O presidente Lula assinou um decreto, nesta terça-feira, 23, em que reconhece a música gospel como manifestação cultural. Trata-se de um ato político calculado. É matemática eleitoral para 2026.
Mesmo favorito, o presidente sabe que a eleição pode ser decidida, novamente, por margens estreitas — e que o eleitorado evangélico, cada vez mais numeroso e organizado, pesa nessa conta. Hoje, Lula ainda perde feio nesse segmento. O gesto não pretende virar o jogo, mas reduzir a desvantagem. Em eleições polarizadas, avançar alguns pontos percentuais pode definir o resultado.

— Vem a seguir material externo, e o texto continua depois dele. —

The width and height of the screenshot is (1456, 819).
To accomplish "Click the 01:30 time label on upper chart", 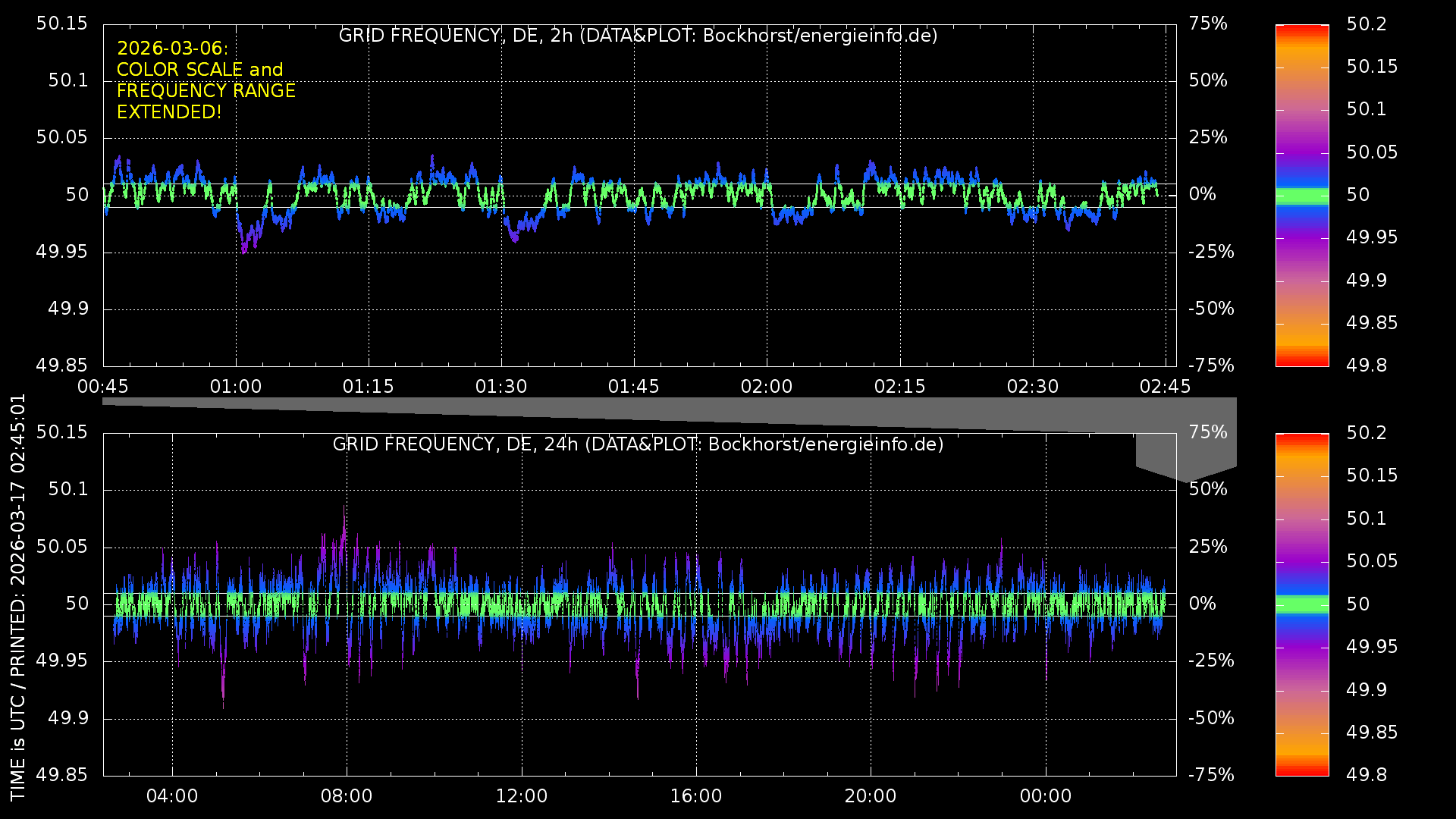I will pyautogui.click(x=500, y=387).
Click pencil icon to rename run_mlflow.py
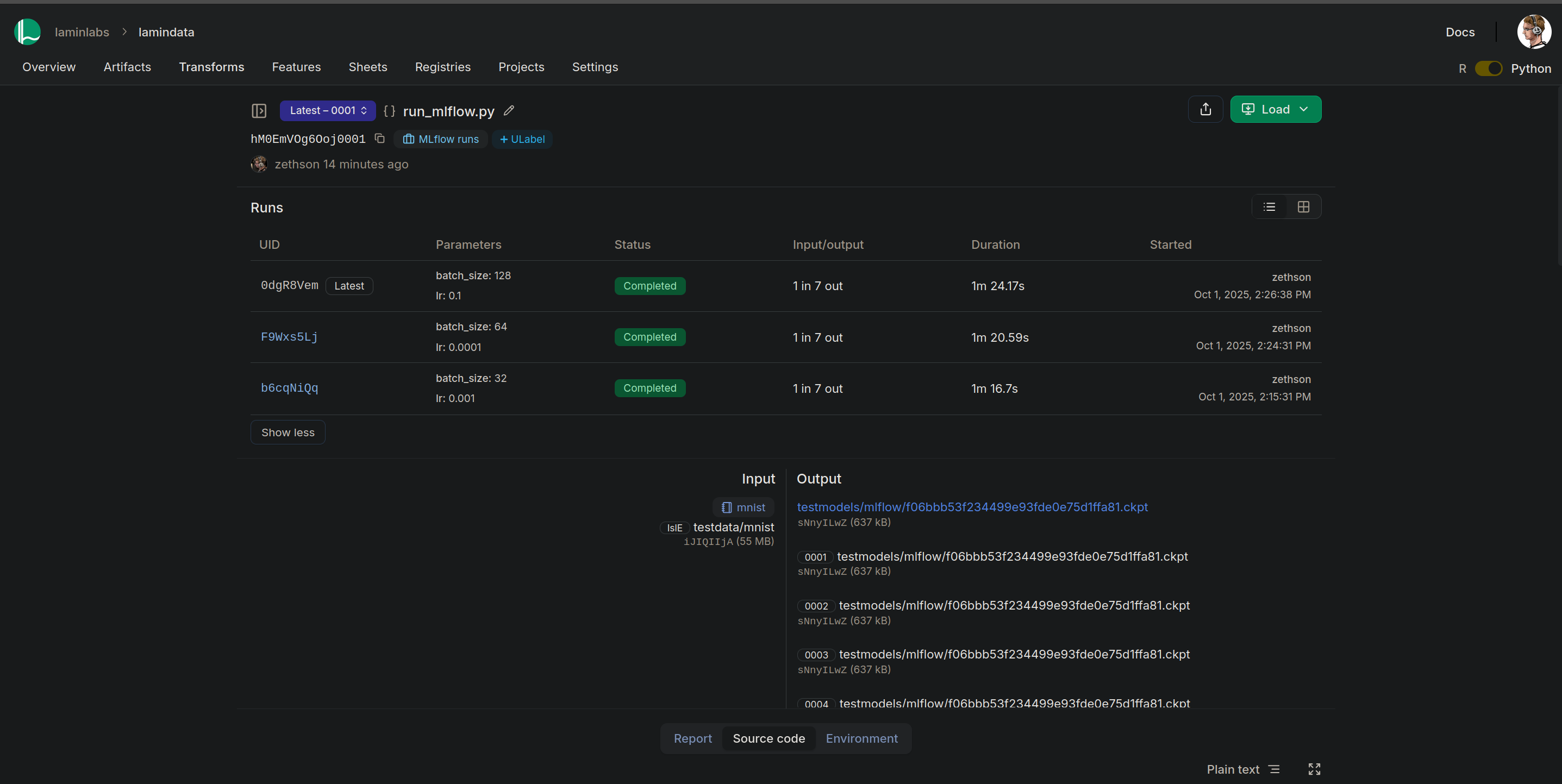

O cálculo é simples: sem crescimento entre evangélicos, os desafios podem ser maiores. Por isso, o governo começa a calibrar símbolos. O reconhecimento da música gospel fala menos de política cultural e mais de pertencimento. É uma tentativa de diálogo com um público que se sente historicamente ignorado ou hostilizado pela esquerda.
Nada indica que será o último movimento desse tipo. Eventos direcionados a segmentos-chave — evangélicos, mulheres, jovens — tendem a se multiplicar à medida que 2026 se aproxima. A campanha ainda não começou oficialmente. Mas, na prática, Lula já está em campo.